Three Weeks into Nano and I want to die.

I gotta say, The Writing Workshop Notebook by Alan Ziegler is the best craft book I’ve come across. I love the format which is literally notes and the pithy quotes. I read it all in one day and then started it again the next day. I wish they had it on audio.

In particular I loved this quote:

It bites
Terrible Advice for NanoWrimo

I’m gonna hang this poster at my desk, not just because I love the image of a helpless little girl about to be eaten by a monster, or because I have an unhealthy fixation on wolves and witches, but because Little Red Ridinghood ends with her defeating the beast that consumed her. Yes, she had to be saved the first time, but once she learned how to fight wolves, she was able to go on her way safely and merrily.

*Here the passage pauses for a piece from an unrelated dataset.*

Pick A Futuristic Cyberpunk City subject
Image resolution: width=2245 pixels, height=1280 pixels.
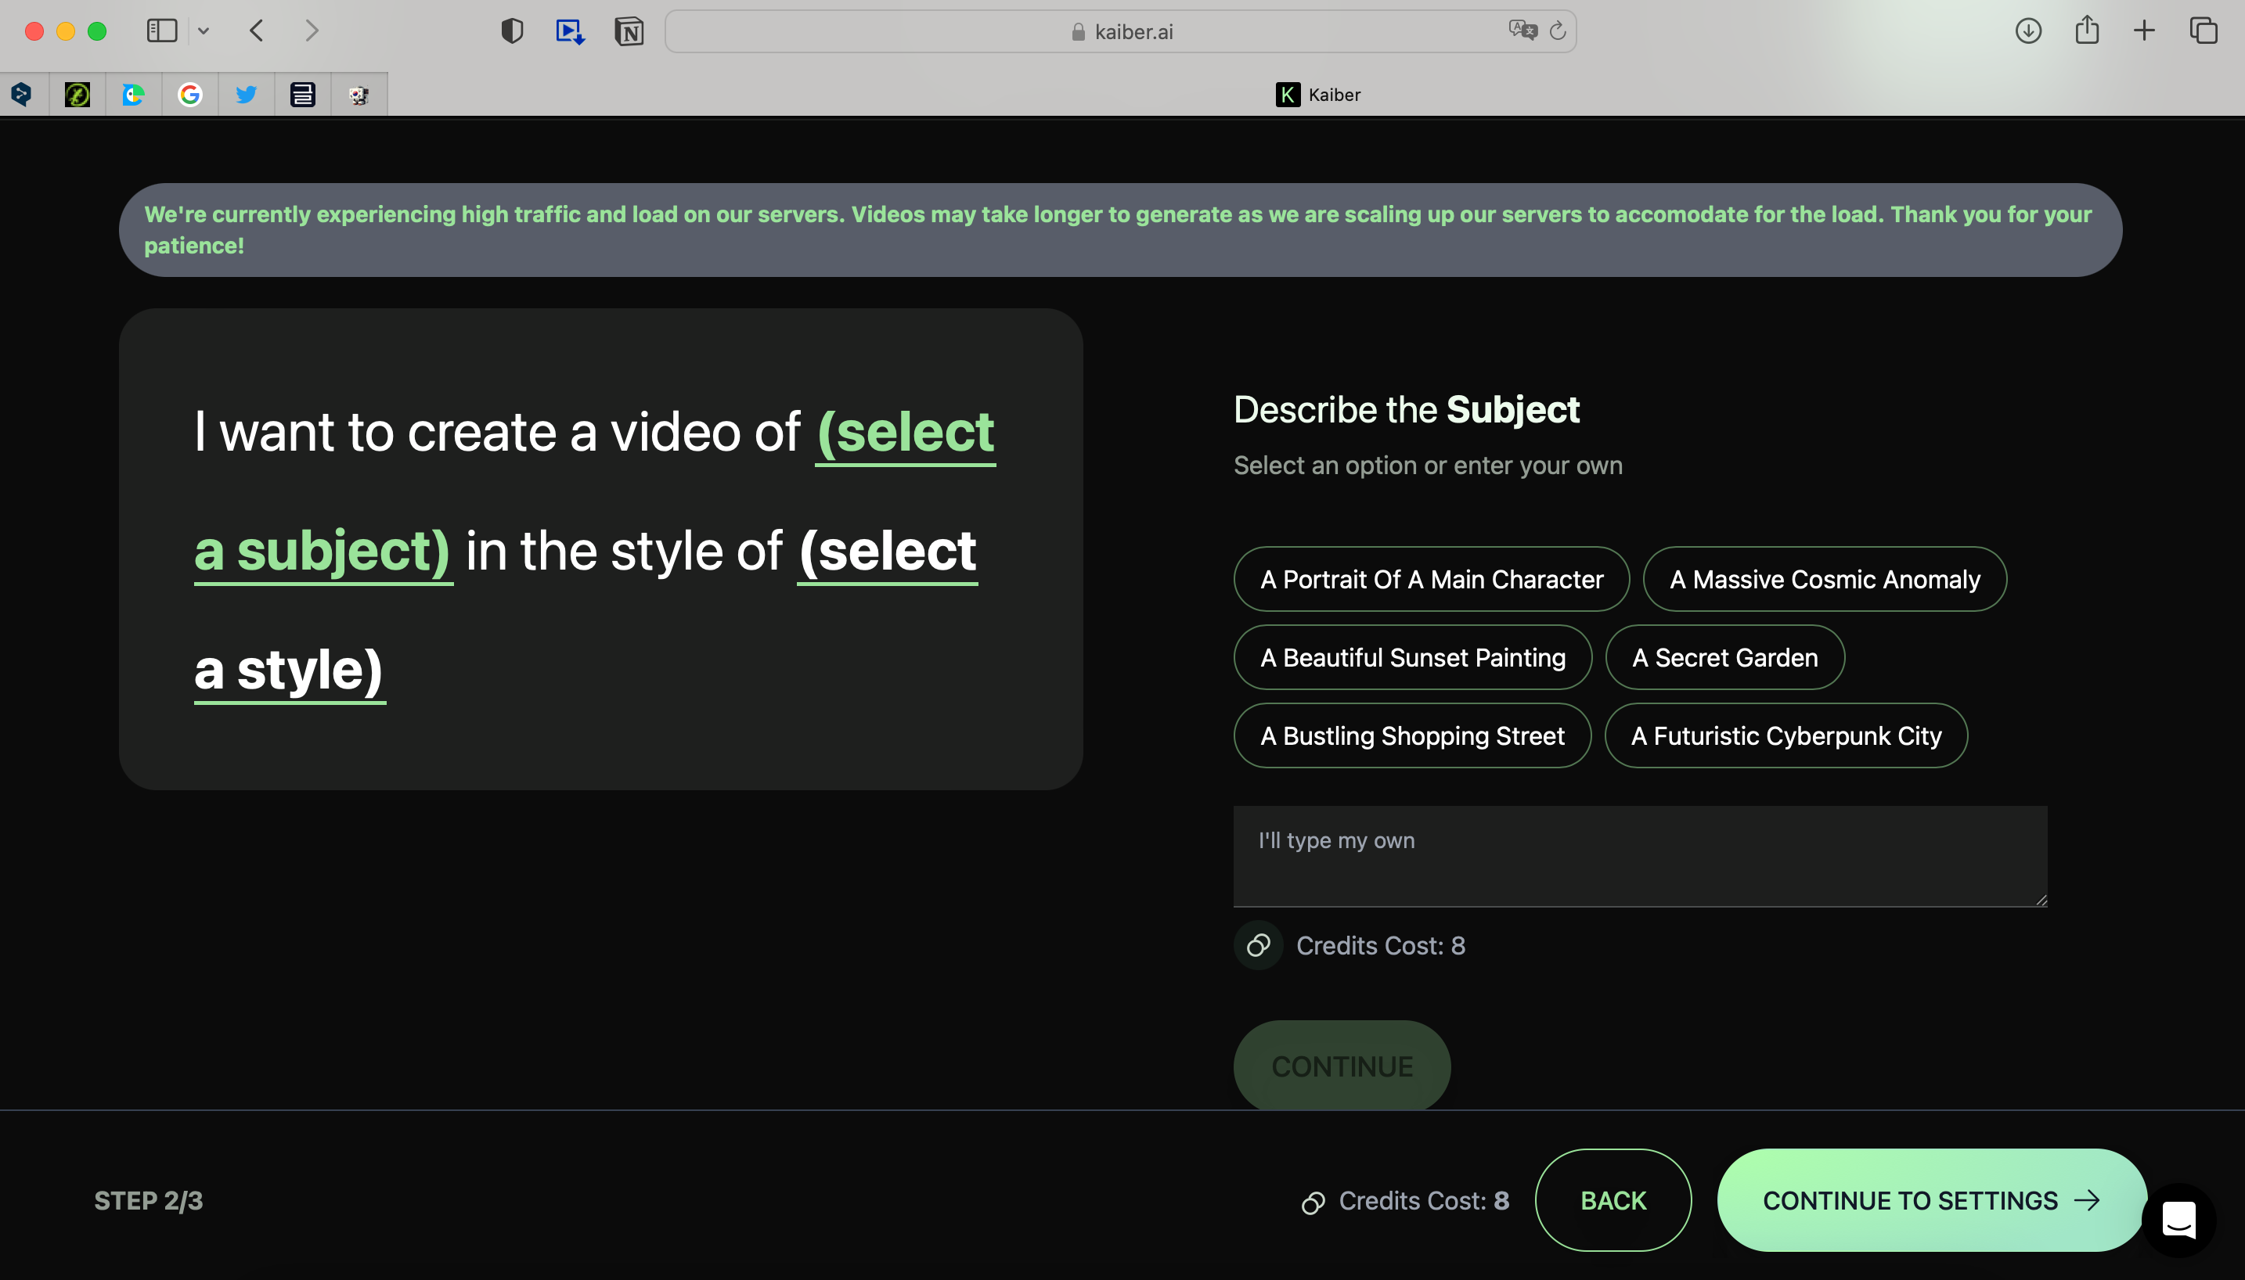point(1785,736)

And that’s how it is with novels.

Most of the writers I’ve worked with have at one time or another been overwhelmed by the bigness of the task. Writing an entire novel, keeping it all organized and coherent seems overwhelming, and many people give up. In my experience, it happens when they are about three-fourths of the way done.

When they’ve been swallowed. By the doubt, or by poor planning, or by existential ennui, or by life. By the fact that the ending seems so far away and unapproachable. Or the beginning looks like such a mess and its impossible to wade through it and find something that will hook an audience and tie to the end and introduce the entire world and all the characters at once.

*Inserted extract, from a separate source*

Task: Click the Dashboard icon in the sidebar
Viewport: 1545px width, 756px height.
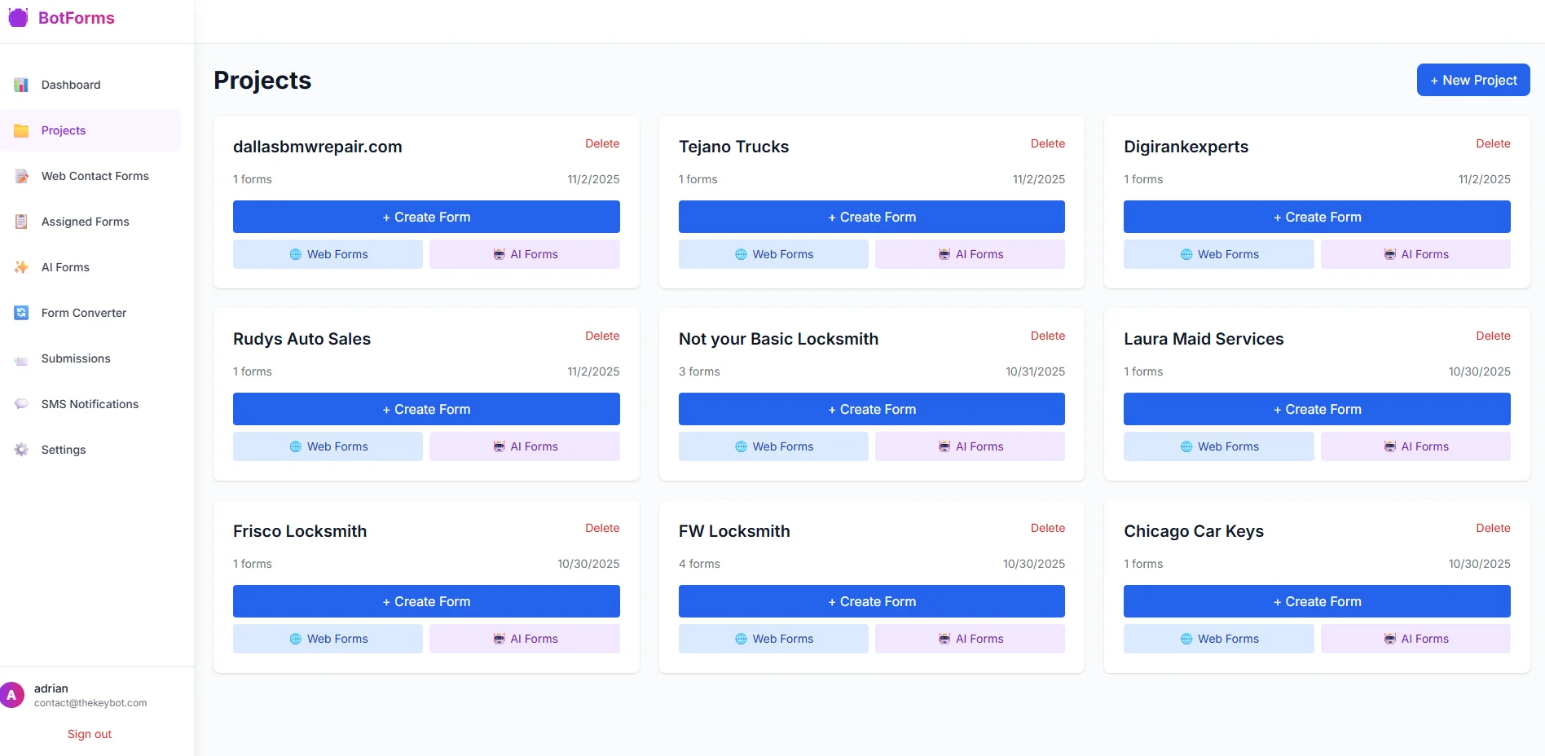Action: coord(20,85)
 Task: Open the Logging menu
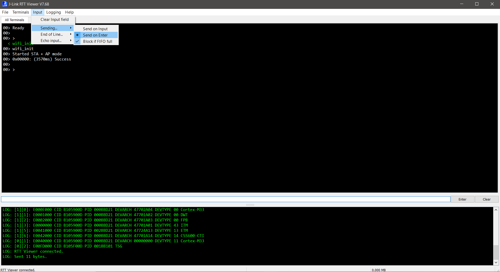[x=53, y=12]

Every problem gets bigger and bigger and seems harder and harder to solve.

And that’s the time to take that step back, to permit yourself to leave that particular monster alone for a bit. Maybe beat the crap out of a short story. Or a novella. Or a poem, which I’m told are wicked little brutes on their own.

The most important thing is to come back to that fight when it’s fair again. When you’re prepared to tackle the material and wrestle it into submission. When you can look at it with fresh eyes. When being left alone has made the monster a little smaller and more willing to be tamed.

When I first read this, Ziegler’s quote just slapped me silly. I’ve been periodically fighting with and backing off from my thesis novel since I started writing it in 2015. And since I’m the type who feels guilty writing another project, like I’m cheating on my novel, I’ve been frantic every time I’ve taken a break to work on something else. I’ve worried it will make Finding Lost Sound disjointed or that I’ll lose the characters because I’ve left them alone. But when I look back, I think about how renewed I was coming back to Finding Lost Sound. Everything falls a little more into place after each absence. I’m beginning to think I was drowning under the sheer mass of my epic fantasy sci-fi romance and the novellas I’ve been releasing through Evernight were the little sips of air that have let me swim with the thing as long as I have.